▸ **ESTRATTO DELLA PAGINA**
* * * * * * *

A prescindere dall’orientamento politico personale, Giorgia Meloni Presidente del Consiglio è un avvenimento epocale per la storia della Repubblica. Assistere finalmente a una donna che percorre da sola i corridoi del Quirinale per ricevere l’incarico di formare il Governo e poi sale lo scalone di Palazzo Chigi sempre da sola.
Per colei che coltiva la politica come professione da sempre aver ricevuto la campanella – dopo un lunghissimo passaggio di consegne – da un ex premier del calibro di Mario Draghi, come ha confessato è stata un’emozione impattante. Come il primo saluto delle forze armate da primo ministro. Un traguardo personale che appartiene a tutti, anche se il Governo dovesse avere vita breve: Giorgia Meloni rimarrà uno straordinario esempio per tutte quelle ragazze che sognano una carriera politica.

* * * * * * *

▸ **DATI FORNITI**

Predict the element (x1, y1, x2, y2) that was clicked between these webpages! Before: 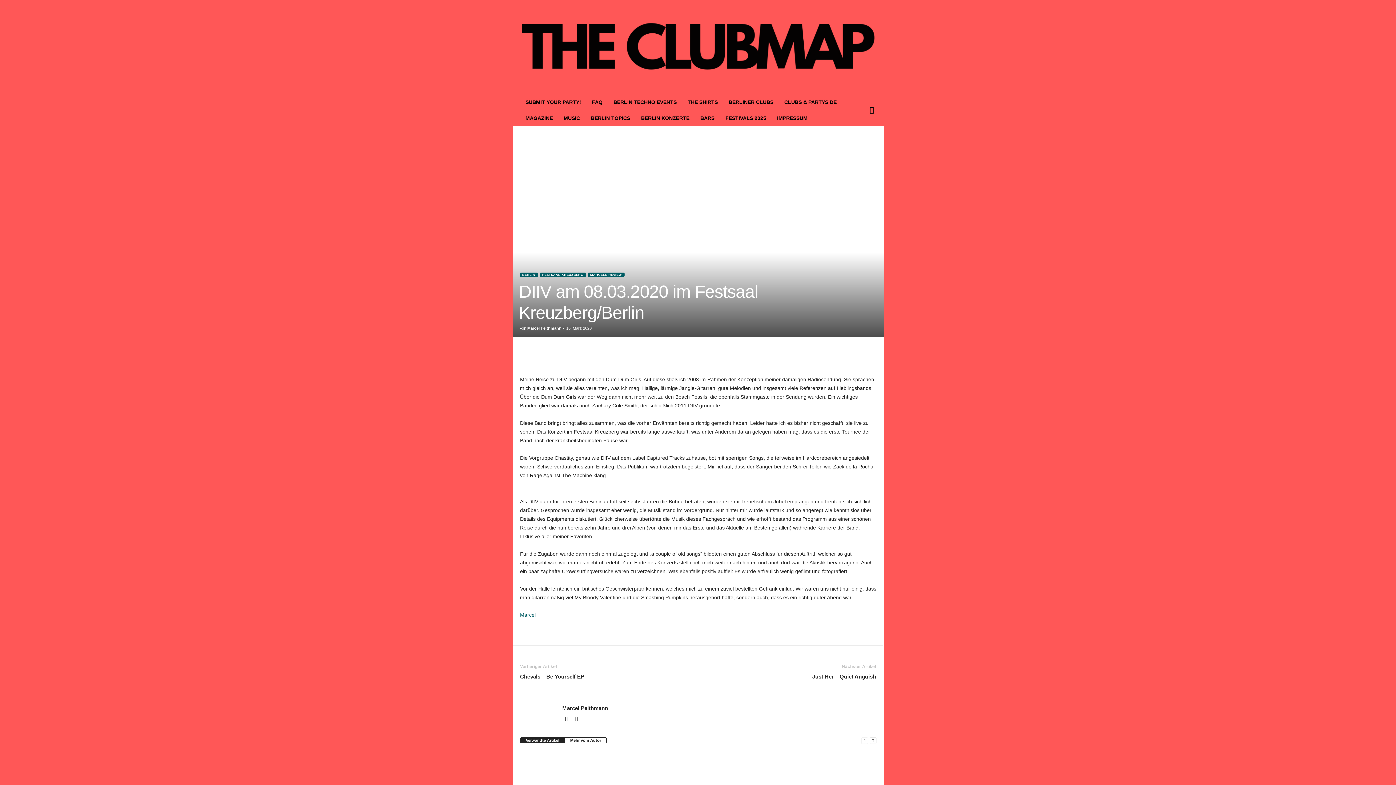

* * * * * * *

▸ **DESCRIZIONE ESERCIZIO**
Prosegui il testo su Giorgia Meloni Presidente del Consiglio, scrivendo il seguito subito dopo la sua ultima frase.

▸ **RISULTATO DEL COMPITO**
Ma non solo, la vittoria della coalizione che l’ha espressa ci consegna un altro dato politico che dovrebbe portare stabilità al Paese. Dopo una legislatura quasi completa, ma che non ha espresso mai una maggioranza omologa e coesa – due tentativi di governo a trazione 5 stelle prima di destra e poi di sinistra, siamo passati a quello che è stato definito di Unità nazionale – con a capo premier scelti fuori dal raggio parlamentare, sia per scelta dei partiti, che per mandato del Capo dello Stato. Giorgia Meloni sana l’anomalia rappresentata dal Movimento Cinque Stelle che non ha mai espresso come Capo del Governo – alle prese con la diarchia tra fondatore e capo politico – il leader del partito di maggioranza relativa. La sua indicazione arriva diretta dalle urne e non è decisa a risultato elettorale consolidato per soddisfare l’accordo tra partiti, come avveniva nella Prima Repubblica.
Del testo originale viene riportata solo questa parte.